- Opening Delimiter -

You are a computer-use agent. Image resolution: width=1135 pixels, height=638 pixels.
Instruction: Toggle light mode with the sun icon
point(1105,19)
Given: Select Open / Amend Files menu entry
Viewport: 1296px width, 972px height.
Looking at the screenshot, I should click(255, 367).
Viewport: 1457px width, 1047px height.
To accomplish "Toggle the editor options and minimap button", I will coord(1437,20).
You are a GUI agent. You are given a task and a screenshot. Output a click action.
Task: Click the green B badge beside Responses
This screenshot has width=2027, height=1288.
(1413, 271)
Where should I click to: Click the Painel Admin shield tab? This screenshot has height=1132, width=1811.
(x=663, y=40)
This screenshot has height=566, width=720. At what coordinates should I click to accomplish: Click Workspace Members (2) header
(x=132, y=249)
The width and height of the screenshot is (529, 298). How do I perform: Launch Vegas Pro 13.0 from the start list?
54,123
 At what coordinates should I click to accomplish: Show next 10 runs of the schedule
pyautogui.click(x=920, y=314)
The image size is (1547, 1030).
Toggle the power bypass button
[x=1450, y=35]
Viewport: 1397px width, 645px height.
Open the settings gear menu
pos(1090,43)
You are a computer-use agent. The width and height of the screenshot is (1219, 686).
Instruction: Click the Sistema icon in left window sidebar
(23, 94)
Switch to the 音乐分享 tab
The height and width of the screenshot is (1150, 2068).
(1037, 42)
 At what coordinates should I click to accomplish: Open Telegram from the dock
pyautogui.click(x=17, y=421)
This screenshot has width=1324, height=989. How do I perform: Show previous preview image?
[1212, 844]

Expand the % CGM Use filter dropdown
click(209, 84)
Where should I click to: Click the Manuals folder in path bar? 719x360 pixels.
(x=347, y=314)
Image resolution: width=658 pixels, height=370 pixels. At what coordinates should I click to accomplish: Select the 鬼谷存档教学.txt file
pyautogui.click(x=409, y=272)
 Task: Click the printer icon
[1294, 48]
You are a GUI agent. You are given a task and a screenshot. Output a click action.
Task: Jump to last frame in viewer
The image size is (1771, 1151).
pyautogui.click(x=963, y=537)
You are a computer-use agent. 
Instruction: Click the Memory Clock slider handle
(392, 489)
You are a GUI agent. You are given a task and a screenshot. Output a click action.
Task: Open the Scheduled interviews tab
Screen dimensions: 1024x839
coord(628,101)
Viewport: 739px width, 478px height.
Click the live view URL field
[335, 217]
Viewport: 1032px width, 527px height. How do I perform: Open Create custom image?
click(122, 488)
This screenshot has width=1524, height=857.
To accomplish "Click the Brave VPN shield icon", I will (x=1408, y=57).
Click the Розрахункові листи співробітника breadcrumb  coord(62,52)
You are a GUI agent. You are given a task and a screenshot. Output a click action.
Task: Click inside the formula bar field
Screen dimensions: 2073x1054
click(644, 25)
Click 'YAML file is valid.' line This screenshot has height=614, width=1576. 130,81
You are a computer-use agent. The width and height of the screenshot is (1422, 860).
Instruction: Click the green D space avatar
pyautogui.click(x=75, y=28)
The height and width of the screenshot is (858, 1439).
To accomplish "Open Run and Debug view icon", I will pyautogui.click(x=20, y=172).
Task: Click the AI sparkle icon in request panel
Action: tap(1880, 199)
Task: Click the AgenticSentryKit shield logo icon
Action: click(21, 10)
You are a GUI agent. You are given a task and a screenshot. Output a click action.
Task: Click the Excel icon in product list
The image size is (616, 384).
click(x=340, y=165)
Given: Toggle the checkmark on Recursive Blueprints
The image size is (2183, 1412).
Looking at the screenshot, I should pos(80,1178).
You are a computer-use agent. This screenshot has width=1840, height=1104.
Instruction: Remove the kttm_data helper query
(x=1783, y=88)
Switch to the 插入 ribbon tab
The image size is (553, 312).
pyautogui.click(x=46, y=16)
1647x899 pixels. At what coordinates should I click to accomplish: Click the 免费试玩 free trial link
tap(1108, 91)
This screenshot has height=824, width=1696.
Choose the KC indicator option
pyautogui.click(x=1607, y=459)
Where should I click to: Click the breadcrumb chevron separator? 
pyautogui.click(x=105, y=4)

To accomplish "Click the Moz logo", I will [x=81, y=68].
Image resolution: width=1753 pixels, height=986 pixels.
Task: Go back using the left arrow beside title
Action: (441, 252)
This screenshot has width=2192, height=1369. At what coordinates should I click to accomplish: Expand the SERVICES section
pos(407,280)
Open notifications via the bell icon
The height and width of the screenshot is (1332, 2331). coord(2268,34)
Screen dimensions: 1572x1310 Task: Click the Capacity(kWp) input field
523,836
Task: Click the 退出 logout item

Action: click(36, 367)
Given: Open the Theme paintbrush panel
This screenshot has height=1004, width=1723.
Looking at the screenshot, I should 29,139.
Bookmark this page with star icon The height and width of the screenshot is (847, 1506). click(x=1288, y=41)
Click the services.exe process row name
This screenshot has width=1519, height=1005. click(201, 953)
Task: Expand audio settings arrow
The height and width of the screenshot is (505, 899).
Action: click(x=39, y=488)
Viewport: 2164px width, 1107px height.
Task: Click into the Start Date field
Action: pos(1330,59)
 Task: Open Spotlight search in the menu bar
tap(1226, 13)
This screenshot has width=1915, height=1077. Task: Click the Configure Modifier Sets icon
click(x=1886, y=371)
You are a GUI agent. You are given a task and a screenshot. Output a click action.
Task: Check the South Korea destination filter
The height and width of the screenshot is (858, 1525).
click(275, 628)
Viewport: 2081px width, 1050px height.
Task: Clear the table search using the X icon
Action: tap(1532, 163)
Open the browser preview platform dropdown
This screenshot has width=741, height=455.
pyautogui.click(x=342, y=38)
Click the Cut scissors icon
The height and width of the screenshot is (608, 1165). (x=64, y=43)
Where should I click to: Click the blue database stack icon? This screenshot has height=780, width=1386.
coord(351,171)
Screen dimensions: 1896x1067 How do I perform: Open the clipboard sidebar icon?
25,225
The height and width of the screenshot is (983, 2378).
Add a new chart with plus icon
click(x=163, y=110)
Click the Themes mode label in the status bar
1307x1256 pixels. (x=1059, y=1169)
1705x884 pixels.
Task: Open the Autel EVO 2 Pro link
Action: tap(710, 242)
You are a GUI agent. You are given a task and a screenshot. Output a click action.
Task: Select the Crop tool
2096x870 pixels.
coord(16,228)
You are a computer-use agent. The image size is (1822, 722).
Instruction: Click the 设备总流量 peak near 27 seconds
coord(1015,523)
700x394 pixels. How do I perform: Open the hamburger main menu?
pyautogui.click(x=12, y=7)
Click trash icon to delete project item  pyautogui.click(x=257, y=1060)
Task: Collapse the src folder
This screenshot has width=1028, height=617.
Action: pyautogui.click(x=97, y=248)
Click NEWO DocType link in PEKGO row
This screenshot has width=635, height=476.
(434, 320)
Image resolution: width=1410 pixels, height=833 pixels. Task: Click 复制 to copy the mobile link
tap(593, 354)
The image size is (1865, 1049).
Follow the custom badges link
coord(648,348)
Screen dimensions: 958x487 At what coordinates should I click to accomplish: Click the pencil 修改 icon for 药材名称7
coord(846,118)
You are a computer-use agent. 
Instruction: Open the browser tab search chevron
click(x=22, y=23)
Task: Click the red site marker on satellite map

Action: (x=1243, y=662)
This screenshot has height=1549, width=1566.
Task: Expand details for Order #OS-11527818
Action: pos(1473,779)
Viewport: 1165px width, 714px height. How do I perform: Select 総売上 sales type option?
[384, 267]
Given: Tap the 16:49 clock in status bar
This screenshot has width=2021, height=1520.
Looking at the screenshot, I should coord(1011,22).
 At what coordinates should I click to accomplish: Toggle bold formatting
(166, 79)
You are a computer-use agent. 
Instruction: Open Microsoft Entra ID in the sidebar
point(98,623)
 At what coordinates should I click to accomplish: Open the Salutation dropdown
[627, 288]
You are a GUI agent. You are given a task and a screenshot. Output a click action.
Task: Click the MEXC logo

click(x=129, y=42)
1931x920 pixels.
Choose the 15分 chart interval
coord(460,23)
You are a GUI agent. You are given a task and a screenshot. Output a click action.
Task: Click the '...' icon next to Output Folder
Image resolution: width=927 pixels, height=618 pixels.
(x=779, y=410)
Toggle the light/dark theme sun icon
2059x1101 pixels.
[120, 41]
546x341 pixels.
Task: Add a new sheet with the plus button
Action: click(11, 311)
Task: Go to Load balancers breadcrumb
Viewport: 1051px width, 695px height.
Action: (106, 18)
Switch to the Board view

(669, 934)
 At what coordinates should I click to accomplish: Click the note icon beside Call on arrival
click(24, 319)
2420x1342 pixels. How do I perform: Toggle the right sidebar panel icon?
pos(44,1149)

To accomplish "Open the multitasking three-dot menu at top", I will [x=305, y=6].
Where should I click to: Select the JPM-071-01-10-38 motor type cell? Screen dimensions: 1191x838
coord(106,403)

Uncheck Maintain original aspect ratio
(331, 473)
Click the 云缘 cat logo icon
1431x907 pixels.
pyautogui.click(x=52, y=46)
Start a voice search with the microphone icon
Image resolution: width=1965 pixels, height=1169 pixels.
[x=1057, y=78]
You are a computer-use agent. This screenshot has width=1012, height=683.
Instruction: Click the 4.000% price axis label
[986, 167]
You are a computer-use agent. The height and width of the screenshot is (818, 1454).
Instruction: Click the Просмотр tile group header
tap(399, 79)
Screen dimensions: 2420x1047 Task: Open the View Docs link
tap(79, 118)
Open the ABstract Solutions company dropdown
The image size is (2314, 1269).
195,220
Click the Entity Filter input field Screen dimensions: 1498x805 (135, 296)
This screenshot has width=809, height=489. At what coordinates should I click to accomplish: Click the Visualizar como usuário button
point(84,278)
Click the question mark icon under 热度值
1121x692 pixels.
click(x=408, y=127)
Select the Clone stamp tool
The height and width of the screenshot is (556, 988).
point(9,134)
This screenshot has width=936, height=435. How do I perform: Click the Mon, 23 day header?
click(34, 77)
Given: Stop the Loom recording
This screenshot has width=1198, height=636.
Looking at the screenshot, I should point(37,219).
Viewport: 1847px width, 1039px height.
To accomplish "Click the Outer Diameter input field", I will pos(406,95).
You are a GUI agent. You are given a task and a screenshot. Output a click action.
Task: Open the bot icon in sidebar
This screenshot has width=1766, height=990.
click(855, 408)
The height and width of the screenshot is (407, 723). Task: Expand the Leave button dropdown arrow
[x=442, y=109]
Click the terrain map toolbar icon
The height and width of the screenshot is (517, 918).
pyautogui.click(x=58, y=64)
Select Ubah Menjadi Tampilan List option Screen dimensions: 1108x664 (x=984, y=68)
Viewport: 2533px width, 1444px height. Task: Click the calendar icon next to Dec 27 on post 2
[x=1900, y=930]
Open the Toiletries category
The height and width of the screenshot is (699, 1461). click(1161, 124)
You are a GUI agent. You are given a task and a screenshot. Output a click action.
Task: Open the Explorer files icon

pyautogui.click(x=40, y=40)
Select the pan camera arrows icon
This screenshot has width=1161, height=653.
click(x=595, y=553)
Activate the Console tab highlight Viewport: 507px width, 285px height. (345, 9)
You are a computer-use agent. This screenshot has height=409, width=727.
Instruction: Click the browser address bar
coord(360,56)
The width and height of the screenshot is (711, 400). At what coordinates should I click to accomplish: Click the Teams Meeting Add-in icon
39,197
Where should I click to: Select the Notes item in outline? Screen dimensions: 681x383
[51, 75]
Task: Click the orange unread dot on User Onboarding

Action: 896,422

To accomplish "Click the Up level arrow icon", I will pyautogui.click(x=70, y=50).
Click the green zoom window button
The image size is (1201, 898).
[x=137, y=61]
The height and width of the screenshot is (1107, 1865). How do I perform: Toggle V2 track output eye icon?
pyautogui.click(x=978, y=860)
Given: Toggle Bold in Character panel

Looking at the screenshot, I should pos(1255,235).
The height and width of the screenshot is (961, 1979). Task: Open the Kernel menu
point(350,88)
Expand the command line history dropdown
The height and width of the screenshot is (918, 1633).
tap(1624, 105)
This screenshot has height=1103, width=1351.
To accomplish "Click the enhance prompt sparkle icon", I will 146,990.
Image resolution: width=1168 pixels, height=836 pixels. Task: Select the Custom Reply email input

- Closing Delimiter -

Go through the data above and return each line containing the string "computer".

**Task answer**.
You are a computer-use agent. Image resolution: width=1135 pixels, height=638 pixels.
You are a computer-use agent. The width and height of the screenshot is (1219, 686).
You are a computer-use agent. 
You are a computer-use agent. The width and height of the screenshot is (1422, 860).
You are a computer-use agent. This screenshot has width=1840, height=1104.
You are a computer-use agent. The image size is (1822, 722).
You are a computer-use agent. 
You are a computer-use agent. 
You are a computer-use agent. This screenshot has width=1012, height=683.
You are a computer-use agent. The height and width of the screenshot is (818, 1454).
You are a computer-use agent. This screenshot has height=409, width=727.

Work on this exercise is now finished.